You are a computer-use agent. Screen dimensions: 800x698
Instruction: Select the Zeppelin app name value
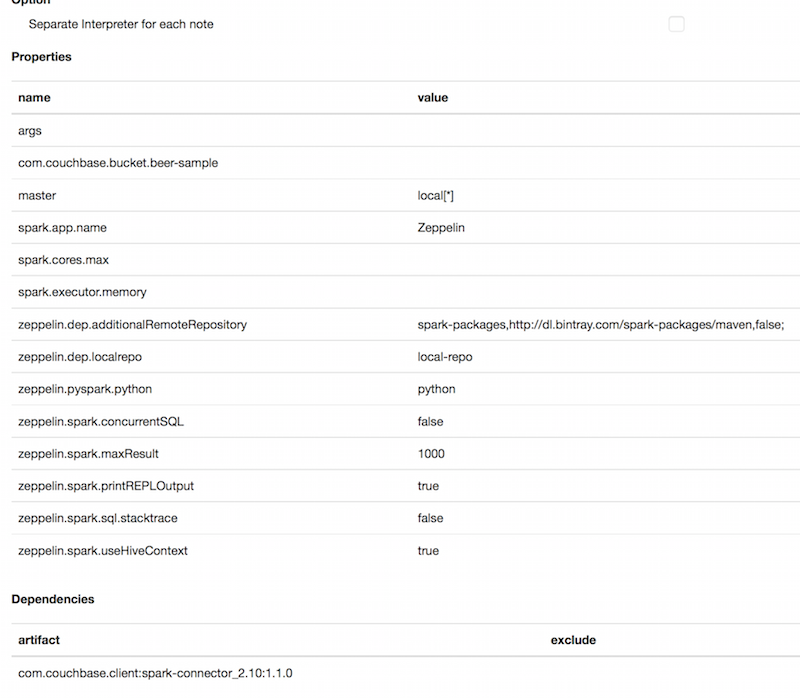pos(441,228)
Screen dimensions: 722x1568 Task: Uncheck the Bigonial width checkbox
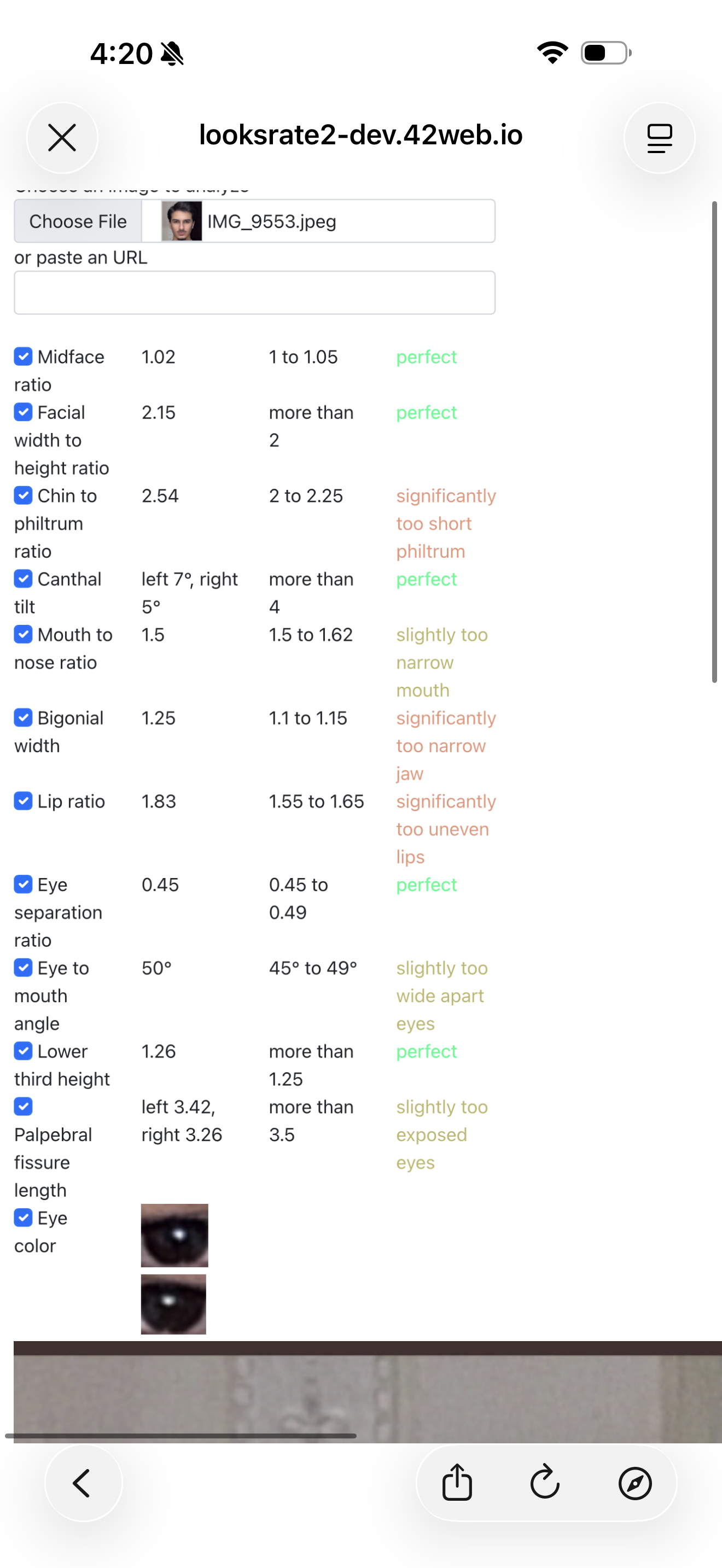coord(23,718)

———

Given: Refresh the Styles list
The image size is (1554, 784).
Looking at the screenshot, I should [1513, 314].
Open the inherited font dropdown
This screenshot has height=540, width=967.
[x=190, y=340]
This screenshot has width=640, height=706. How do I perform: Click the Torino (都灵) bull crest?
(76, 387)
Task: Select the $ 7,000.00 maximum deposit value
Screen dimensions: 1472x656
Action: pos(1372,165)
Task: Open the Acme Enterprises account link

———

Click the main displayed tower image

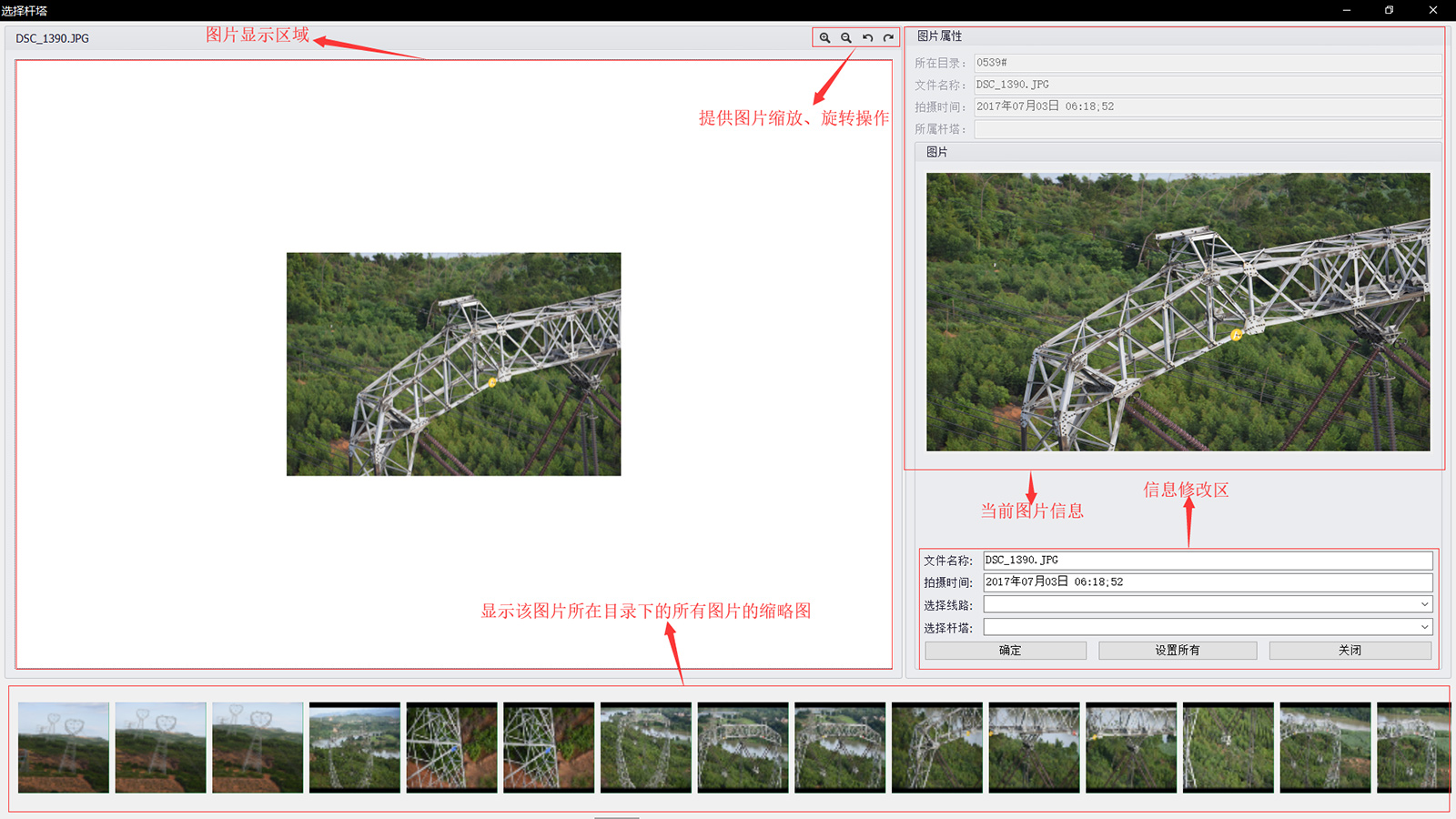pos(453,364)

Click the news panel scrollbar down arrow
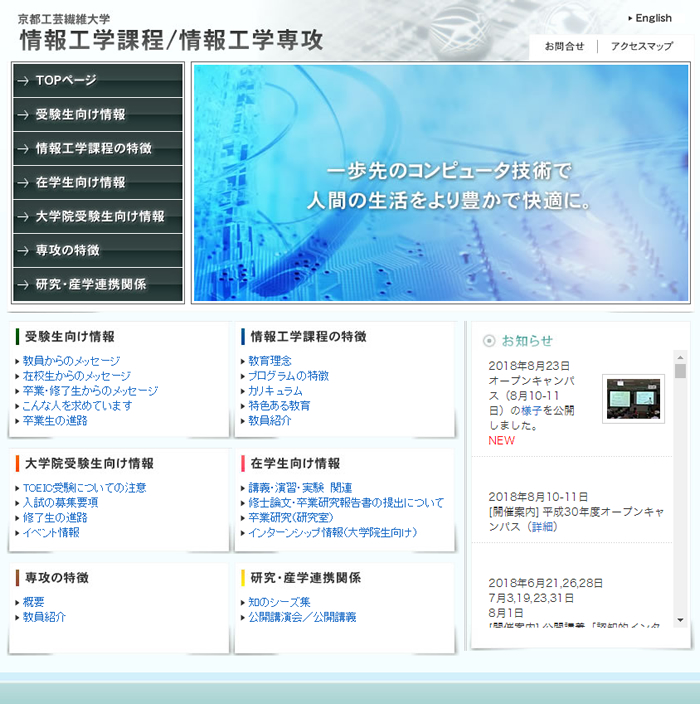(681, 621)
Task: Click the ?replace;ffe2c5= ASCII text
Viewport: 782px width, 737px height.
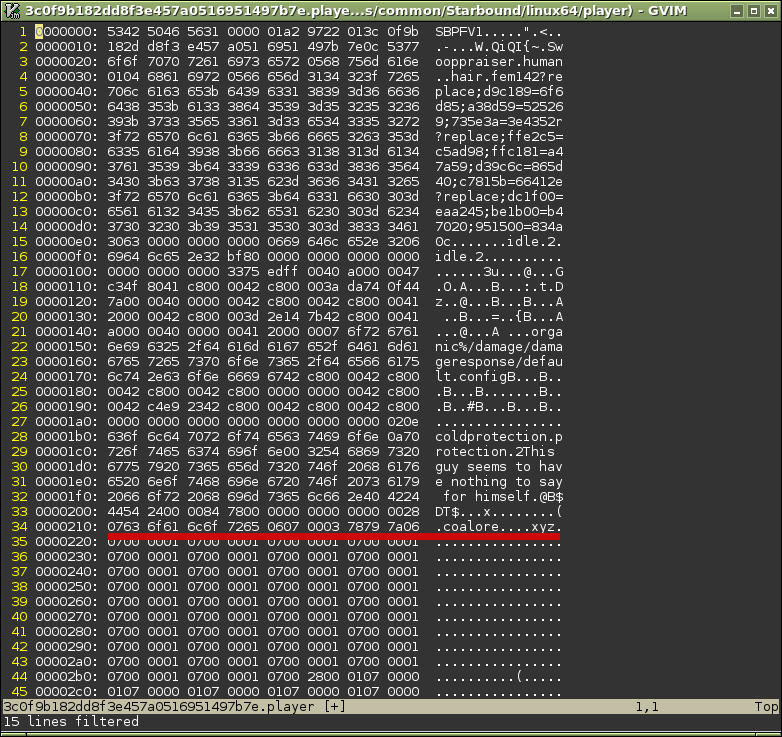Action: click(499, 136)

———

EXERCISE PROMPT: Your answer must consist solely of the lines above between the line holding "The image size is (1554, 784)." and the line holding "Task: Open the Acme Enterprises account link", inclusive, copied exactly.

RESPONSE FOR THIS EXERCISE:
The image size is (1554, 784).
Looking at the screenshot, I should [1513, 314].
Open the inherited font dropdown
This screenshot has height=540, width=967.
[x=190, y=340]
This screenshot has width=640, height=706. How do I perform: Click the Torino (都灵) bull crest?
(76, 387)
Task: Select the $ 7,000.00 maximum deposit value
Screen dimensions: 1472x656
Action: pos(1372,165)
Task: Open the Acme Enterprises account link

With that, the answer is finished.